Elizabeth Gutierrez is the new director of the Educational Opportunities program at the Evelyn and Walter Haas Jr. Fund, a San Francisco foundation that has awarded more than $332 million in grants promoting social change since 1953. The Educational Opportunities program is designed to narrow racial and economic achievement gaps in education and to help people with the transition out of poverty.
Gutierrez joins the foundation from New Mexico Gov. Bill Richardson’s staff, where since 2004 she had served as director of education policies and programs. In that capacity, Gutierrez led educational policy development across New Mexico. Contacts: (415) 856-1400, http://www.haasjr.org
Jeff Slowikowski, associate administrator for the demonstration programs division, will become acting administrator for the U.S. Office of Juvenile Justice and Delinquency Prevention (OJJDP). He succeeds Robert J. Flores, who left with the change of administrations.
Slowikowski joined OJJDP in 1990 after a graduate fellowship at the Schaefer Center for Public Policy in Baltimore. He has managed projects including the development of OJJDP’s Comprehensive Strategy for Serious, Violent, and Chronic Juvenile Offenders and Pulling America’s Communities Together.
Slowikowski was also an auxiliary police officer for four years with the Baltimore County Police Department, where he worked in the Crime Analysis Unit and assisted staff in the development of the department’s local crime report and subsequent data submissions to the FBI’s Uniform Crime Report. Contact: (202) 307-5911, http://ojjdp.ncjrs.org.
William Corr, executive director of the Campaign for Tobacco-Free Kids since 2000, is being nominated to serve as deputy secretary for Health and Human Services (HHS) Secretary Tom Daschle, according to President Barack Obama’s transition office.
Corr, who was responsible for review and evaluation for the transition team at HHS, was the chief of staff for former HHS Secretary Donna Shalala during Bill Clinton’s presidency. Corr also has close ties to Daschle, for whom he served as chief counsel and policy director from 1998 to 2000, when Daschle was Senate minority leader.
Corr has helped lead the Campaign for Tobacco-Free Kids for much of its history, most recently in tandem with President Matthew Myers.
President Barack Obama has chosen Melody Barnes to head the Domestic Policy Council and Heather Higginbottom to serve as her deputy director. The Domestic Policy Council coordinates the president’s policy agenda on issues including education, health, housing, welfare and justice.
Barnes, an attorney from New York, served previously as executive vice president for policy at the Center for American Progress and is a former chief counsel to Sen. Ted Kennedy (D-Mass.) on the Senate Judiciary Committee. Higginbottom, former legislative director for Sen.
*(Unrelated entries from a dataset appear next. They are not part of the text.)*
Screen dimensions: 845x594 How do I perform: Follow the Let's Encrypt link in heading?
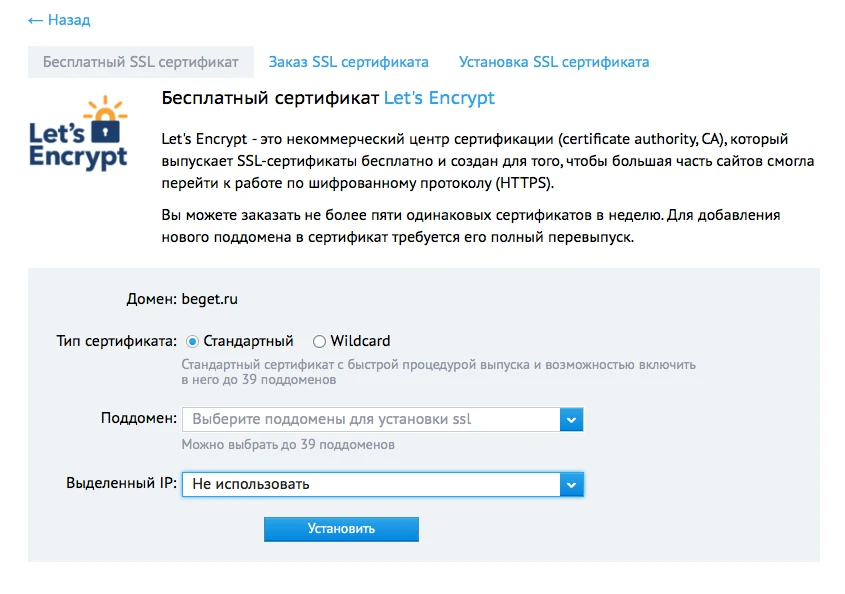(x=439, y=98)
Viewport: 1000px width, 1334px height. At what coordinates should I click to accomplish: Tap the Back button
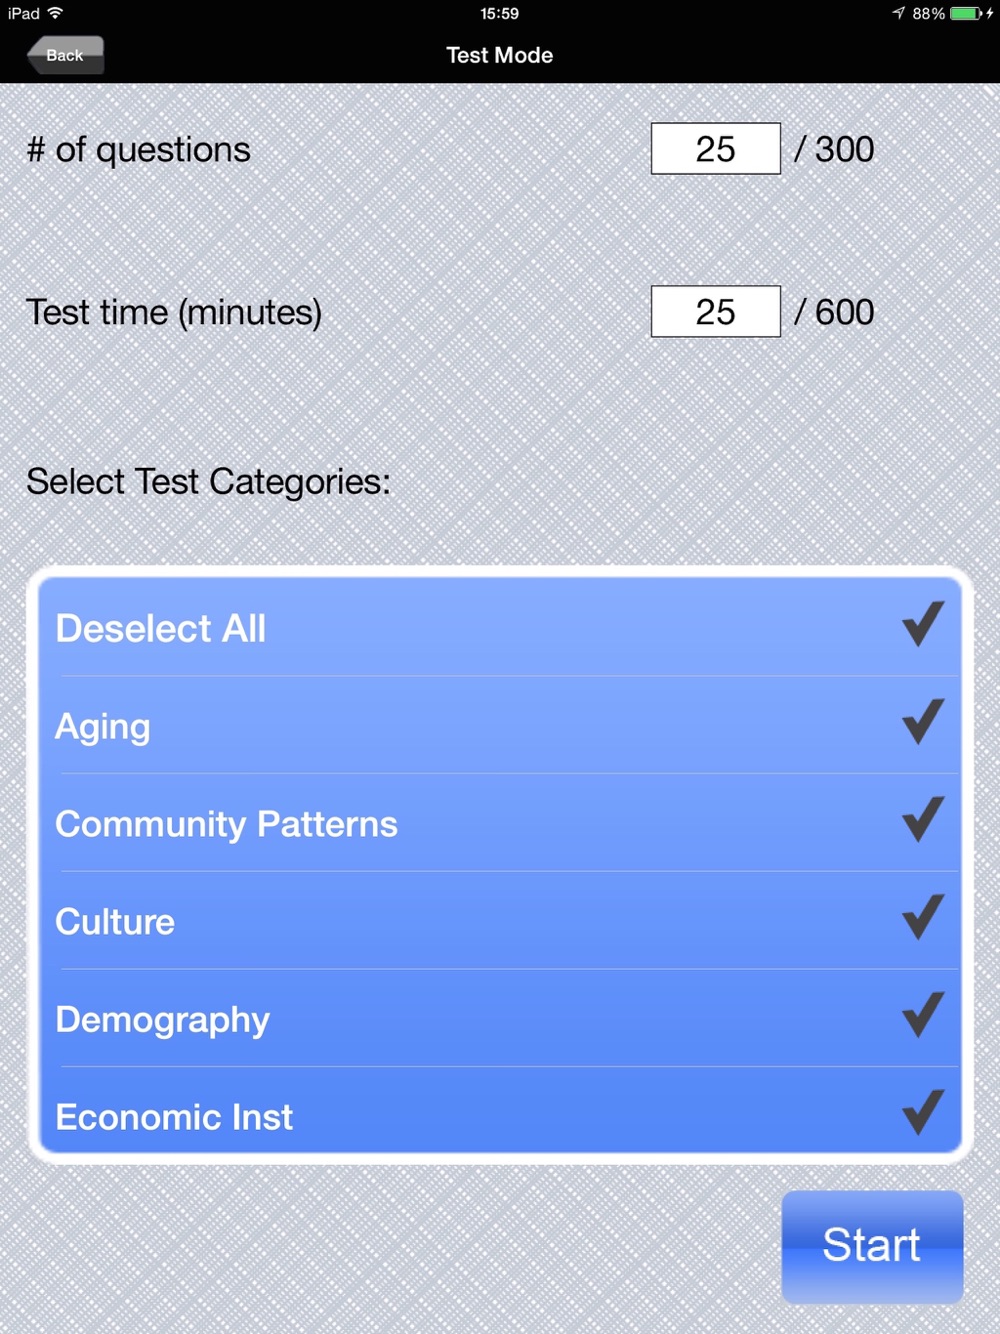coord(65,55)
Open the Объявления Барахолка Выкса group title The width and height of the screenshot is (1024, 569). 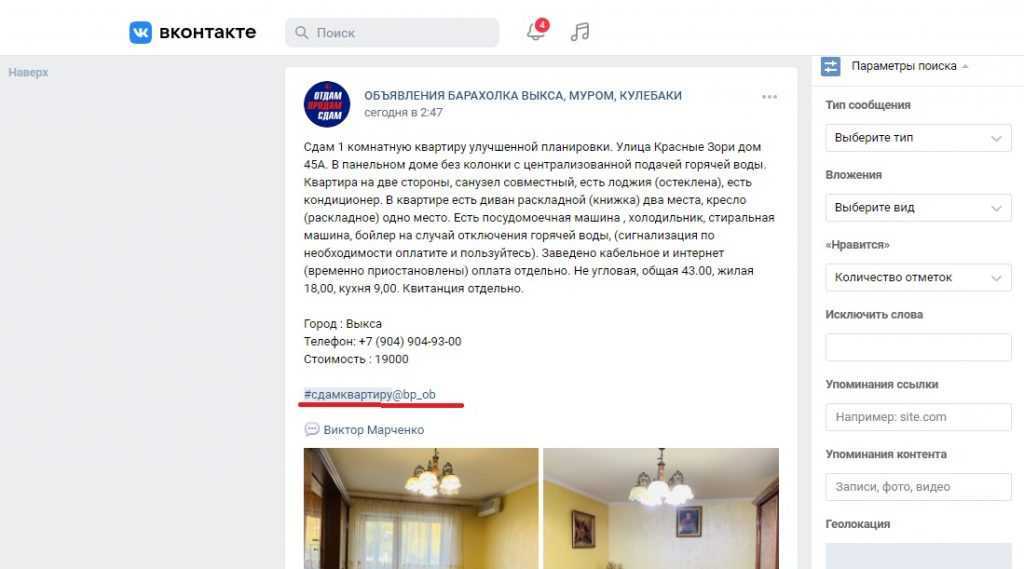click(x=522, y=95)
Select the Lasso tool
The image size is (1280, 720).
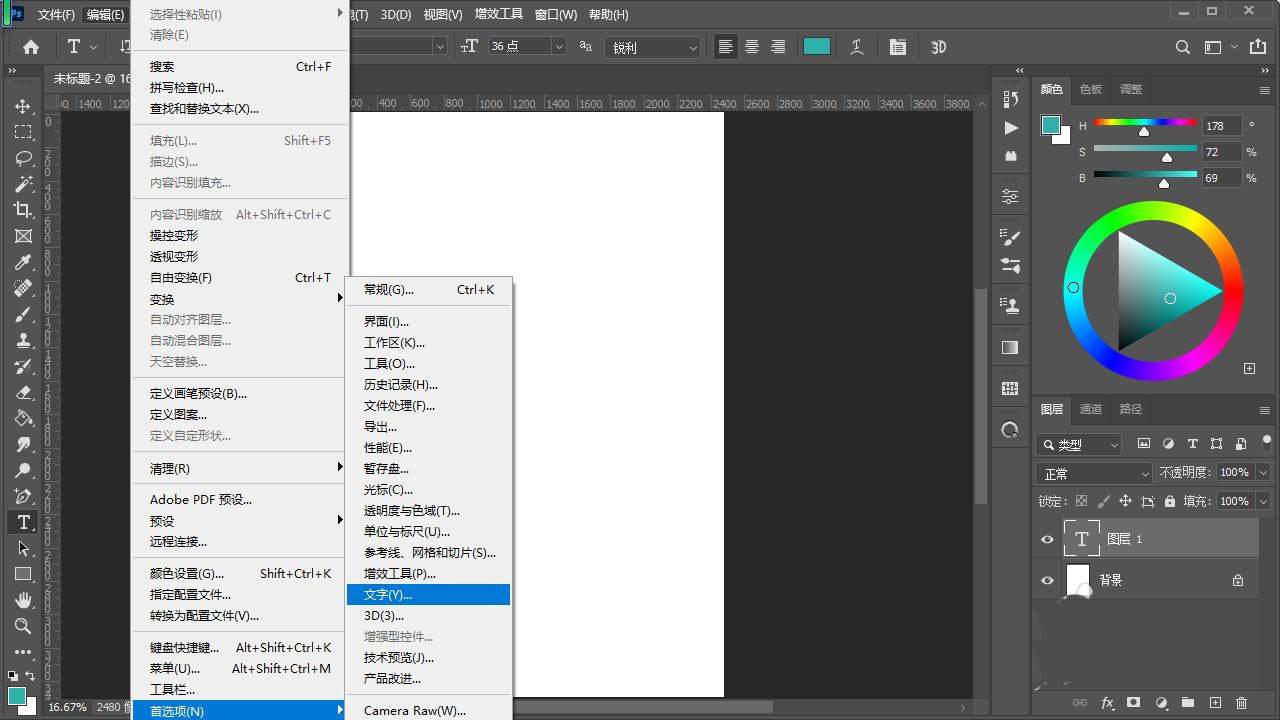coord(23,158)
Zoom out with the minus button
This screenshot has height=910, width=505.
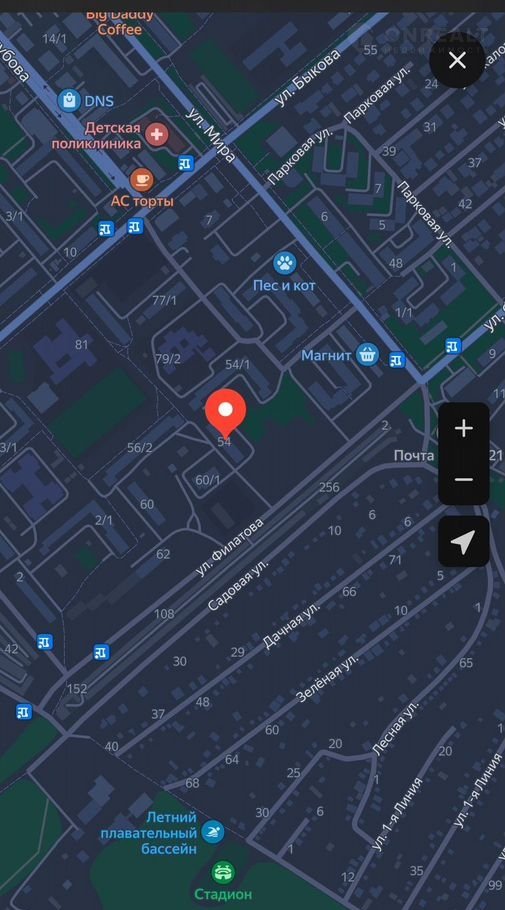click(x=463, y=480)
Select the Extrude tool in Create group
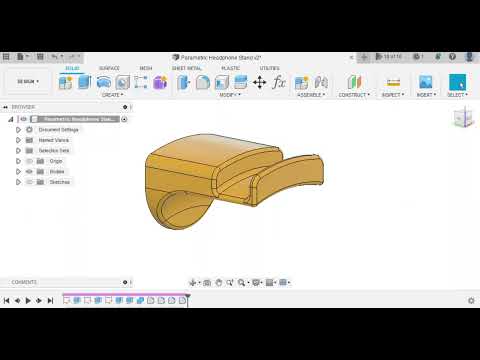The height and width of the screenshot is (360, 480). tap(84, 82)
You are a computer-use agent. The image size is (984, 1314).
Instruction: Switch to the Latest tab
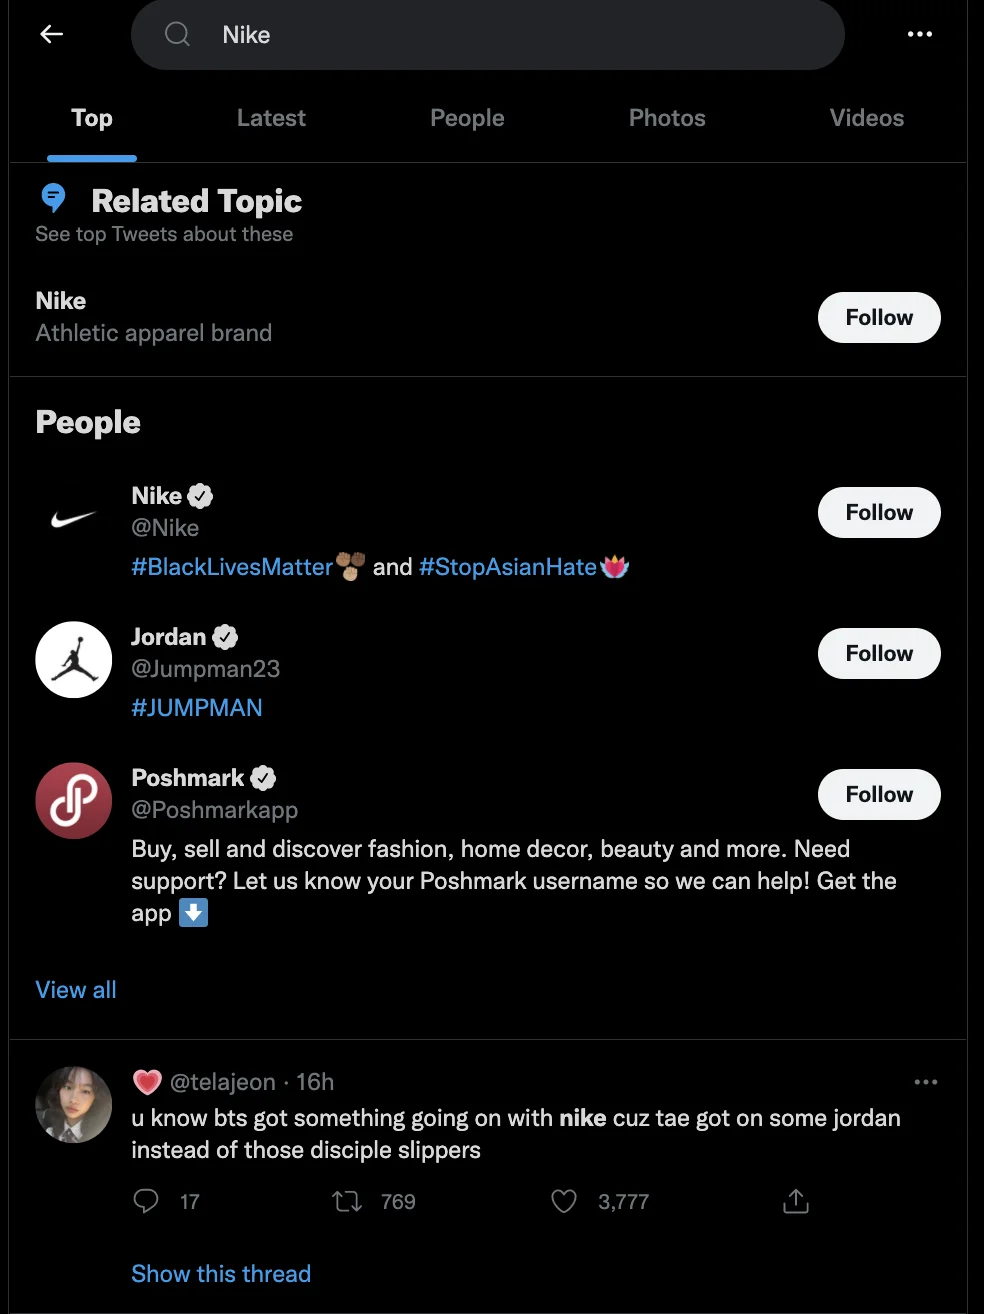coord(271,118)
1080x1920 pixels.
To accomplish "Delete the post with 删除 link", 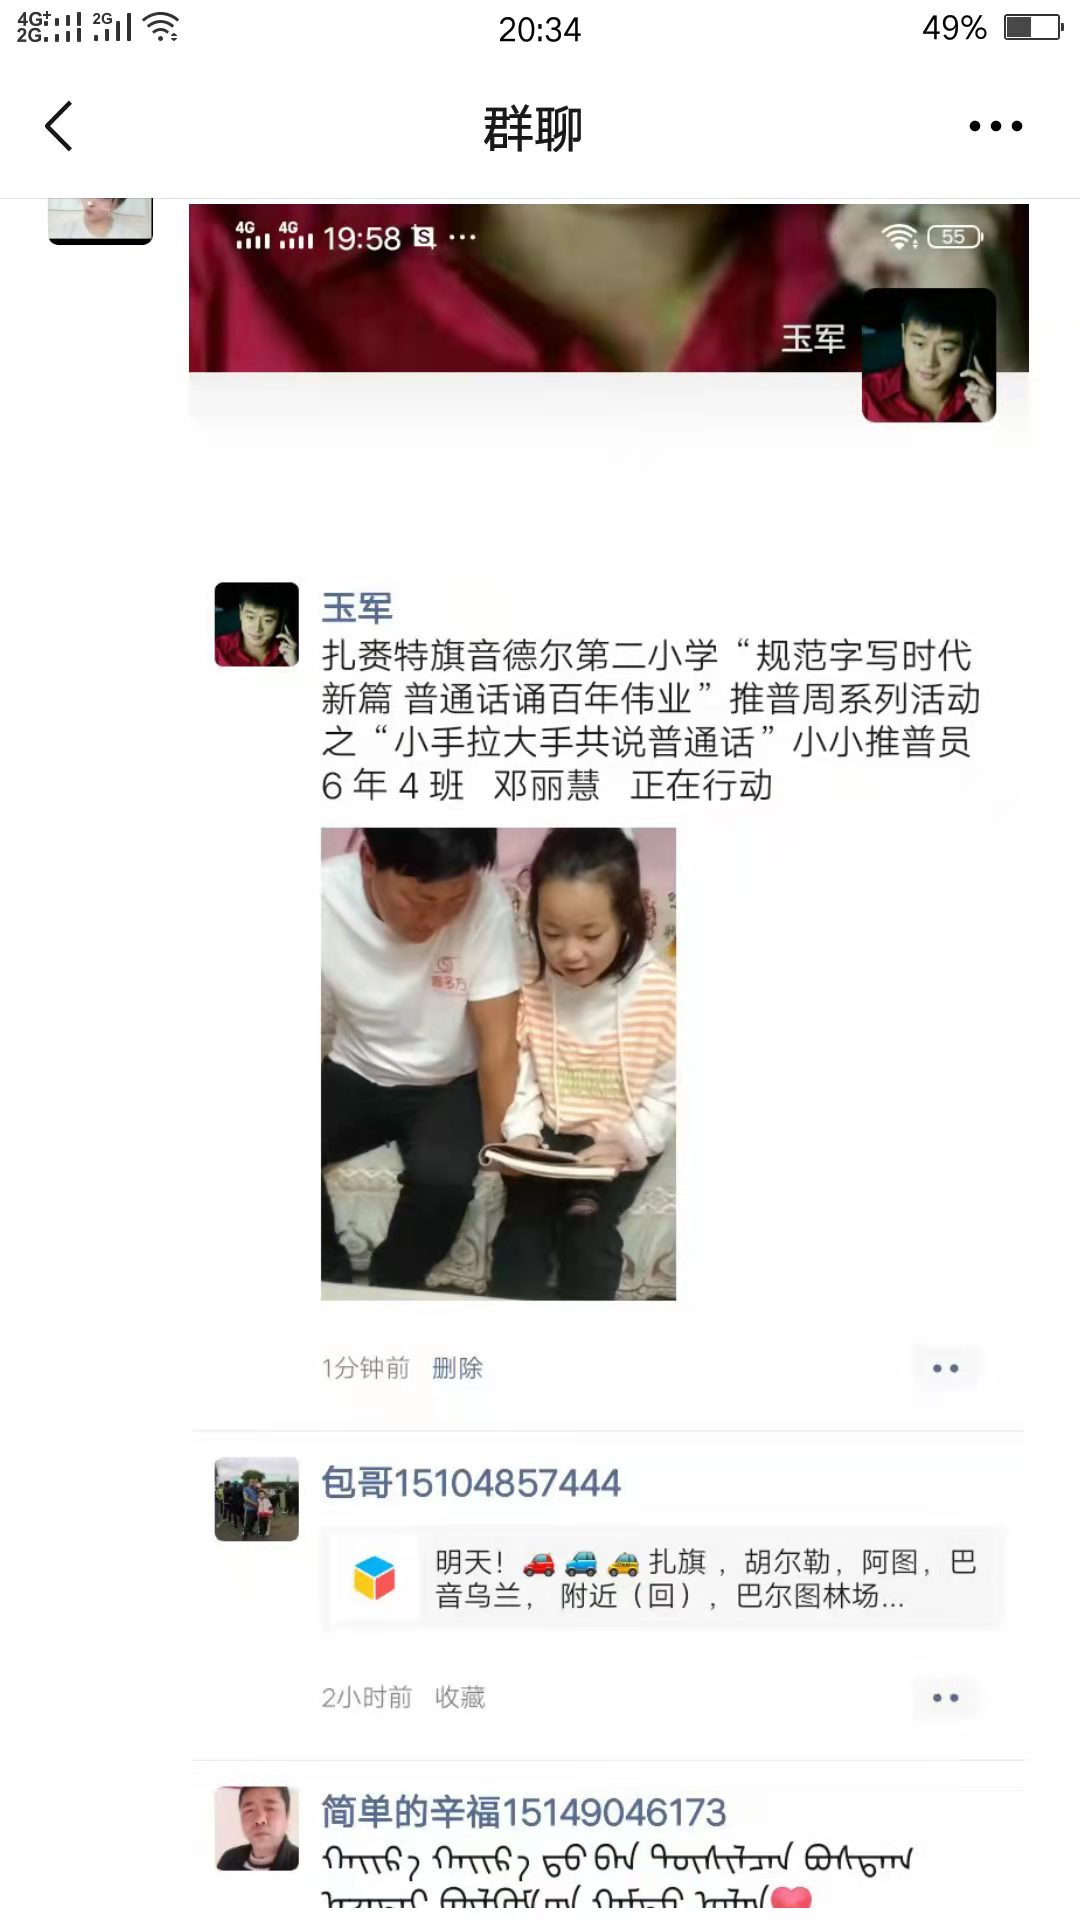I will (x=458, y=1368).
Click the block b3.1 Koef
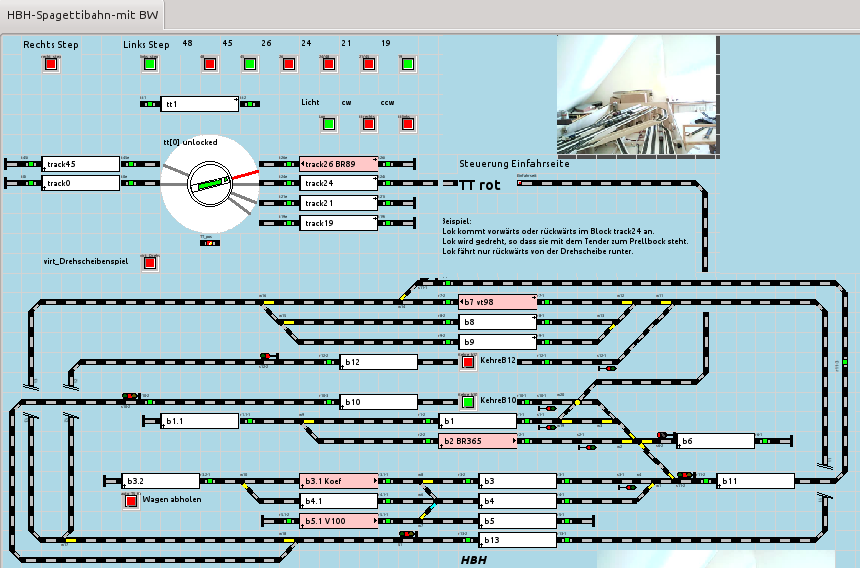The height and width of the screenshot is (568, 860). pyautogui.click(x=338, y=481)
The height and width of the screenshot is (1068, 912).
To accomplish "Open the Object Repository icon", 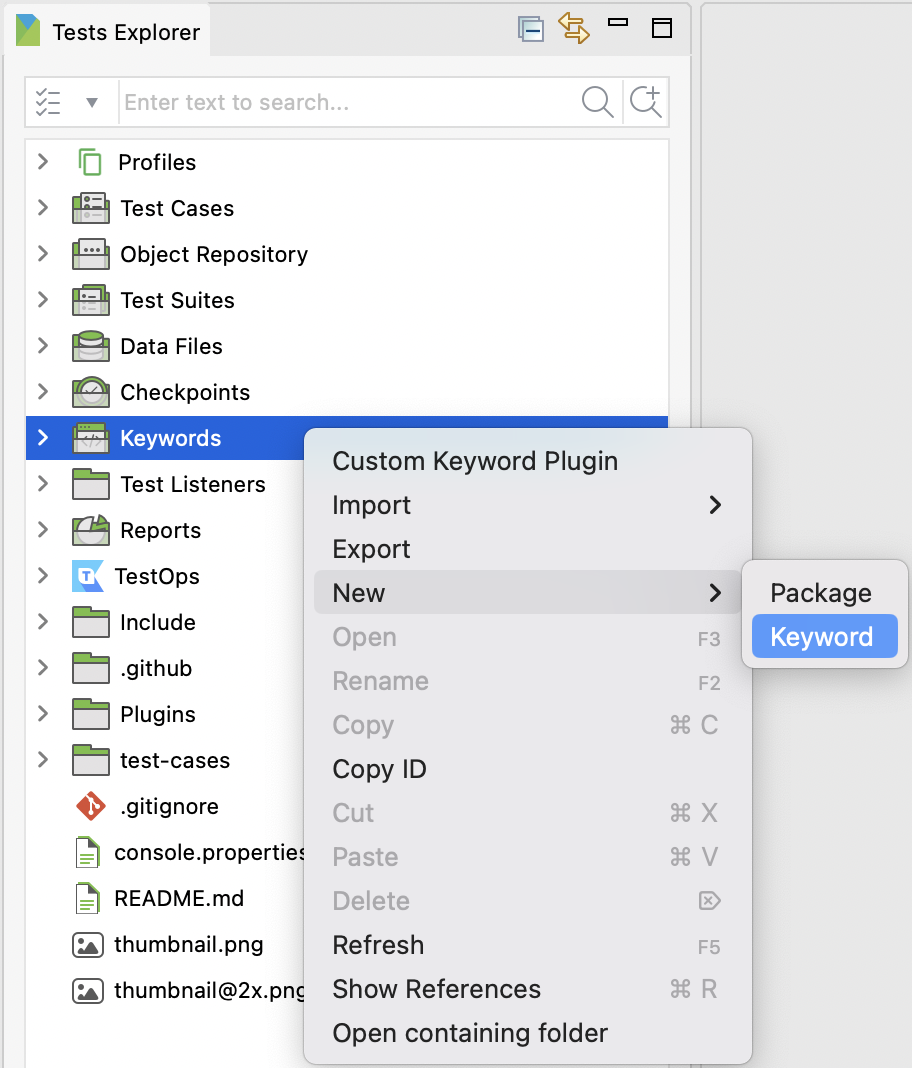I will tap(91, 254).
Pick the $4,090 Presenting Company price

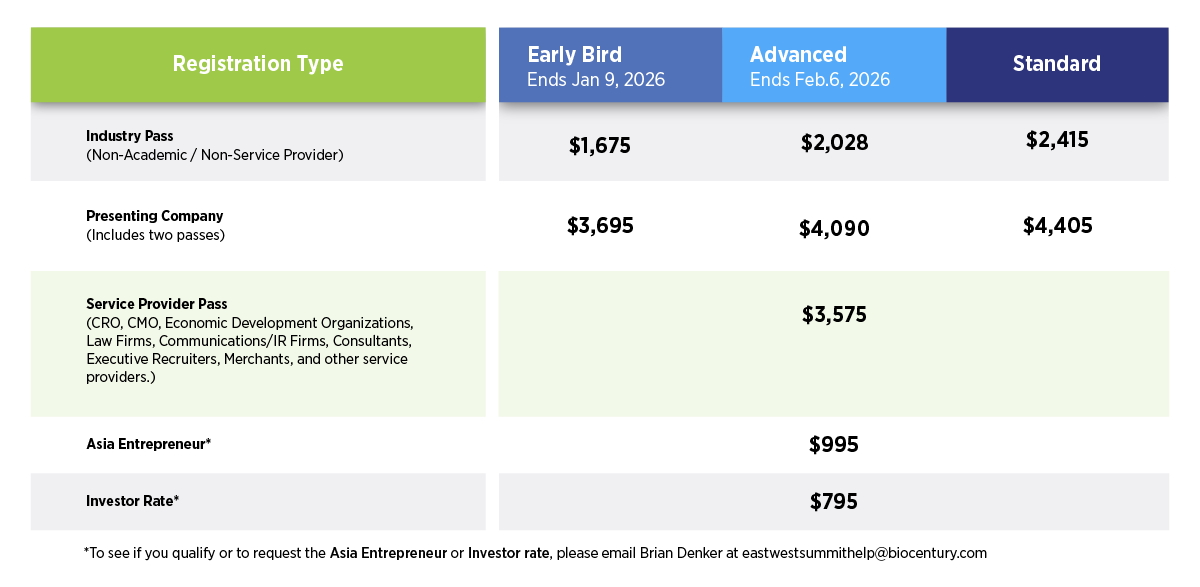[834, 229]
John Kerry (D-Mass.), began her career as an advocate for the national nonprofit Communities in Schools, which aims to reduce dropout rates through community collaboration.
Tim Smith, the superintendent of the Shenandoah Valley Juvenile Center in Staunton, Va., spoke to Youth Today in 2006 for a story about how the design and planning of a facility can determine its success (“Design is Destiny, March 2006).
Smith was not a juvenile justice guy by trade; he was brought in from the private sector, where he had spent 24 years in the department store business. He was credited with opening the first green juvenile justice facility in the country in 2003, a building that projects large cost-savings over its lifetime.
It looks as if Smith did all right with the actual programming side of things, too. Largely because of his expansion of services to include community placement and re-entry projects, Smith was given the 2008 Meritorious Award in the Area of Residential Services by the Virginia Juvenile Justice Association.